Document passage:
Start of Block

It’s an origin story

Crystal are reinventing Lara by telling her origin story - learning from the likes of Batman Begins and Casino Royale - but also by inverting the tropes of the series. So while we meet Lara in a familiar set-up, searching for a lost fleet of 13th century Japanese warships, she’s a recently-graduated 21-year-old rookie, lacking confidence and ability.

A storm destroys the ship, sinking half of it in the Pacific ocean, the other half beaching on an island somewhere in the Dragon’s Triangle. The island isn’t uninhabited. The mercenaries who are camping there begin to hunt the ship’s survivors.

It’s about survival

You’re briefly captured at the game's start but manage to escape. In doing so, you fall and cut a gaping wound into your side. That needs to be attended to. You flee out into a rain-storm on the island, chilling you. Meaning you need to find fire. You’ve not eaten since the whole shipwreck thing. So you need to sort out food. These cares aren’t mechanics of the game that need to be repeated often, but the emphasis on this brutal beginning is that the game’s story is one of surviving and overcoming the dangers you face.

And killing a deer or two.

Your objectives aren’t grand, your original search for the lost fleet is forgotten in light of the pressing need to regroup with the other survivors and escape the island.

Blend of classic free exploration and new quicktime events

While Crystal clearly have a story to tell - and the worry of early footage of Tomb Raider was that it looked exceedingly linear with little for you to do other than survive quick time events - they’ve balanced their want of a directed tale with what Tomb Raider games are all about: robbing graves protected by physics puzzles.

End of Block

Data excerpts:
Start of Block

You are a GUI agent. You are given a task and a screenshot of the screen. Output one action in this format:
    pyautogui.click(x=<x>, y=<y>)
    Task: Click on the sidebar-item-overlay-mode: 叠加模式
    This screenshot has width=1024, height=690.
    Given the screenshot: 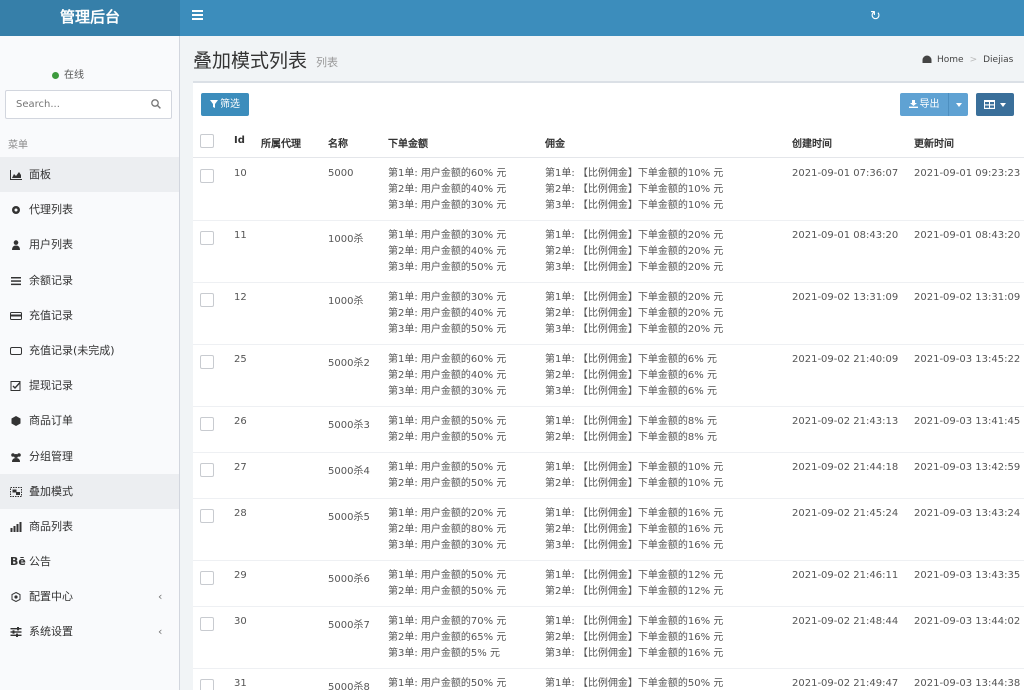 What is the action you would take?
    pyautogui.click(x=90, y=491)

End of Block

Activity list:
1/ Repeat word for word the entries from their first line through the line containing "This screenshot has", both included.
2/ Go on with the passage about the Tomb Raider reboot from the point where it stops.
The passage and the entries are unrelated to each other.

Task responses:
1/
You are a GUI agent. You are given a task and a screenshot of the screen. Output one action in this format:
    pyautogui.click(x=<x>, y=<y>)
    Task: Click on the sidebar-item-overlay-mode: 叠加模式
    This screenshot has width=1024, height=690.

2/
So, the way the game falls out is that you pass through areas linearly, following the prompts of the story, but each area you pass through becomes a hub you need to return to to explore. Taking notes from Rocksteady’s Batman games, you’ll need to return to the hubs multiple times as some areas are out of reach until you’ve the necessary gear to overcome the puzzles.

Loot and XP are used for upgrades

The loot found in these open areas can be converted into equipment upgrades - making your bow more powerful, your ammo clips larger, your axe more axe-y - and so hub exploration leads to upgrades, which leads to greater hub exploration.

You also gain XP from killing and exploring. This can be spent on skill upgrades at camp (rest areas that act as story breaks and places you can fast travel from). The most spoken of upgrade is “survival instinct”. It paints your vision in monochrome, except for characters and interactive objects, which are brought out in colour.

Supernatural elements

While the focus is on Lara being hurt by a set of nasty mercenaries, an island constructed almost entirely out of sharp rocks and otherwise hard surfaces, there are hints that the mystical methods of mashing Lara up still remain.

In the recent Survivor trailer there’s a shot of a thing dressed in full samurai armour that looks intent on doing Lara’s face a nasty.

It's not mature in that way

Crystal are really pushing the boat out in wanting to make a character who develops over the course of the game and has a little more going on than a waif-thin body that can bafflingly push about a giant cube of ancient stone but they've not pushed it into more adult territory. An early trailer showed the scene in which Lara first kills someone. It's a drawn out fight that ends with her shooting her aggressor, though not before there's a suggestion of him having sexually assaulted her. Crystal Dynamics studio head, Darrell Gallagher, has said that ""sexual assault of any kind is categorically not a theme that we cover in this game."

So, not to worry, it's plain old physical assault that we'll be needing to cope with in Tomb Raider.

Tomb Raider is due out on 5 March, 2013. It's available to pre-order on Steam.